What would I do? Nothing. Honestly, what exactly do you think you're going to do...go into the office and give this girl a stern talking to? Do you think you're going to be able to tell your husband what he NEEDS to say to her and that it will actually get said to her in that way? Why would quitting a job because of a flirtatious coworker even be an option in the first place?

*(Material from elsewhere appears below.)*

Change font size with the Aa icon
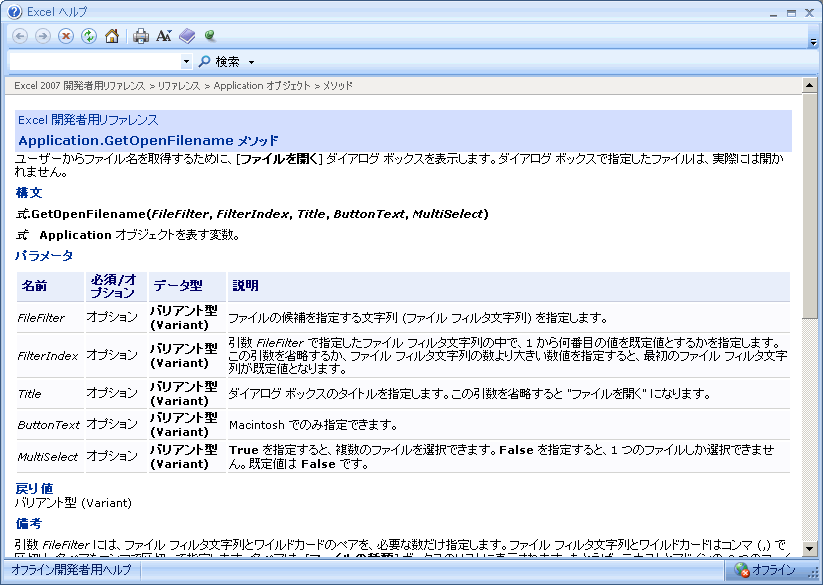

Listen, the point is that it really doesn't matter one bit how beautiful, smart or young this lady is. It also doesn't matter one bit that she prefers married men. What matters is that these men that she is involving herself with WANT her attention. They enjoy spending their time and energy with her. What matters is the level of trust and commitment between you and your hsuband. Only you know how deep that runs. None of us can tell you what to do because we're not in your marriage. We'll all have differing opinions on how we would handle the situation...because every marriage is different. One wife may insist that her husband never be alone with this woman, while another (like me) wouldn't give it a second thought. I can tell you that the one thing I would do is keep an open dialogue with my husband about his job and his trips. Don't let someone else's insecurities shake your marriage :)

5 moms found this helpful

A.S.

answers from Iowa City on

Your husbands can stop going to the bar, beach, restaurants, etc. with this woman. They don't have to engage socially with her (and if they say they do that is a flat out lie). They can be civil/friendly while on the job and have nothing to do with her off of the job. The married men are just as much at fault as she is in this situation.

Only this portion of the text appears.